In his new study of Jewish participation in conservative political movements in the Wilhelmenian and Weimar periods, historian Philipp Nielsen (Sarah Lawrence) opens with correspondence between Gershom Scholem and his older brother Reinhold in the 1970s. After reading one of his famous younger brother's books, Reinhold objects in one letter to Gershom's portrayal of German history and affirms his identity as a "right-liberal." While Gershom had been drawn to Zionism, Reinhold still identified strongly with his WWI service and German nationalism and placed his political sympathies on the right.
The diverging political paths chosen by these two members of the same bourgeois Berlin family—thrown into even sharper relief by the career of their Communist brother, Werner—highlights how German-speaking Jews navigated the complex currents of class, religion, national identity, and ideology to arrive at a broad spectrum of political affiliations.

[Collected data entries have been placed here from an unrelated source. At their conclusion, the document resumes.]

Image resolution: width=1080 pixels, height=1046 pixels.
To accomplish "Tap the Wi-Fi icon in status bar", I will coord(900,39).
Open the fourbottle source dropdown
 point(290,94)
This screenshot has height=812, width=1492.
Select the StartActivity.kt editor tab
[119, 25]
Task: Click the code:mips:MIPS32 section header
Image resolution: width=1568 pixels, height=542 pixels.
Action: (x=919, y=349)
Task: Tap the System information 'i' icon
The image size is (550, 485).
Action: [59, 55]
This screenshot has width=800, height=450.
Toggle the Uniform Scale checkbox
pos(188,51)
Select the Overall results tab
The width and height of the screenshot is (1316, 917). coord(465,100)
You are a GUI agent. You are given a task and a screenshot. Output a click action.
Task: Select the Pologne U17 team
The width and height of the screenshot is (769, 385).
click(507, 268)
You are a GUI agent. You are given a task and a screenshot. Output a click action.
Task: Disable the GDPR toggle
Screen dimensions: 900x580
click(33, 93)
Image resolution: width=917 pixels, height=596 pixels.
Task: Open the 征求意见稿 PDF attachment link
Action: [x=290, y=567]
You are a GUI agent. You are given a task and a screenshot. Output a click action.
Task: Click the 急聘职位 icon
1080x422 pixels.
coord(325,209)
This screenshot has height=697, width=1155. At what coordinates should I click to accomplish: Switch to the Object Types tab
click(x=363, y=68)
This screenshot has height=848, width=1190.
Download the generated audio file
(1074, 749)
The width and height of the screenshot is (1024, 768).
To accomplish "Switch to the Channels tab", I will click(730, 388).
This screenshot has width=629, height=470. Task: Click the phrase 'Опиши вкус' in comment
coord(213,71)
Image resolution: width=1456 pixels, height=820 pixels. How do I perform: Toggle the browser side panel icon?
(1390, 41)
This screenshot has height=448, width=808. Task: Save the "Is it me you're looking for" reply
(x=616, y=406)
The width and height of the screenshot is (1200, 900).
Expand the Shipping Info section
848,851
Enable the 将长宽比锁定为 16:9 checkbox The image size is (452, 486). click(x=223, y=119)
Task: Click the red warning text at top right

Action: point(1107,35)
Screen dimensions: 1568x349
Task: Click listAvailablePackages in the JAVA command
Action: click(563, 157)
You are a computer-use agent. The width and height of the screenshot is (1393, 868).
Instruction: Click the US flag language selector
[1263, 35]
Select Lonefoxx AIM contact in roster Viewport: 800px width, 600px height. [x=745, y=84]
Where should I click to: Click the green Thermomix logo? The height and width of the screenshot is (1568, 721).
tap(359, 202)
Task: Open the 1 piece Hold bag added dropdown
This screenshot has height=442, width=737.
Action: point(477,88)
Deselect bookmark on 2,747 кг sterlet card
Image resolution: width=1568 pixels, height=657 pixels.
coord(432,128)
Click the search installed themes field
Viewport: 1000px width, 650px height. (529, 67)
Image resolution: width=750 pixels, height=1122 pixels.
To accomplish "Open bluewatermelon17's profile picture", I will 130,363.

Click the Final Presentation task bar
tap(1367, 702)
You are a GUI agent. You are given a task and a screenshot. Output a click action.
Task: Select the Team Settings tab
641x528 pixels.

Nielsen will discuss his book, Between Heimat and Hatred: Jews and the Right in Germany, 1871–1935 with historian Jay Geller (Case Western), author of the 2019 study The Scholems: A Story of the German-Jewish Bourgeoisie from Emancipation to Destruction. Based on Nielsen's study of German-Jewish involvement with nationalist and conservative political parties, societies that promoted Jewish agricultural settlement, and the military, and using the Scholems as a case study, they will examine the forces that shaped Jewish political identity and action in this period. As many right-wing political projects moved from a more inclusive state-centric ideology to a "Völkisch" one that explicitly excluded Jews from the German nation, Jews on the right faced a new dilemma: when did the need for self-defense start to outweigh motivations of nation and class?
Jay Geller is the Samuel Rosenthal Professor of Judaic Studies and Professor of History at Case Western Reserve University in Cleveland, where he teaches a wide range of courses on Jewish history and culture, the history of modern Europe, and urban history. He is the author of The Scholems: A Story of the German-Jewish Bourgeoisie from Emancipation to Destruction, which examines the experiences of one German-Jewish family over five generations, from the time they came to Berlin in the early 1800s through their dispersion around the world during the Holocaust. The Scholems was long-listed for the 2019 Cundill History Prize and will be published in German later this year. Geller’s other books are Jews in Post-Holocaust Germany, Three-Way Street: Jews, Germans, and the Transnational, and Rebuilding Jewish Life in Germany, published earlier this year.
Philipp Nielsen is an Assistant Professor for Modern European History at Sarah Lawrence College, New York, and an Associated Researcher at the Center for the History of Emotions at the Max Planck Institute for Human Development in Berlin. He received his PhD from Yale University in 2012. His publications include Between Heimat and Hatred: Jews and the Right in Germany, 1871-1935 (Oxford University Press, 2019), Architecture, Democracy and Emotions: The Politics of Feeling after 1945, edited with Till Großmann (Routledge, 2019), and Encounters with Emotions: Negotiating Cultural Differences since Early Modernity, edited with Benno Gammerl and Magrit Pernau (Berghahn, 2019). Since 2019, Nielsen has been the historical advisor in the planning and planting of the “Jewish Garden” in Berlin, Germany, which forms a part of the city owned “Gardens of the World”.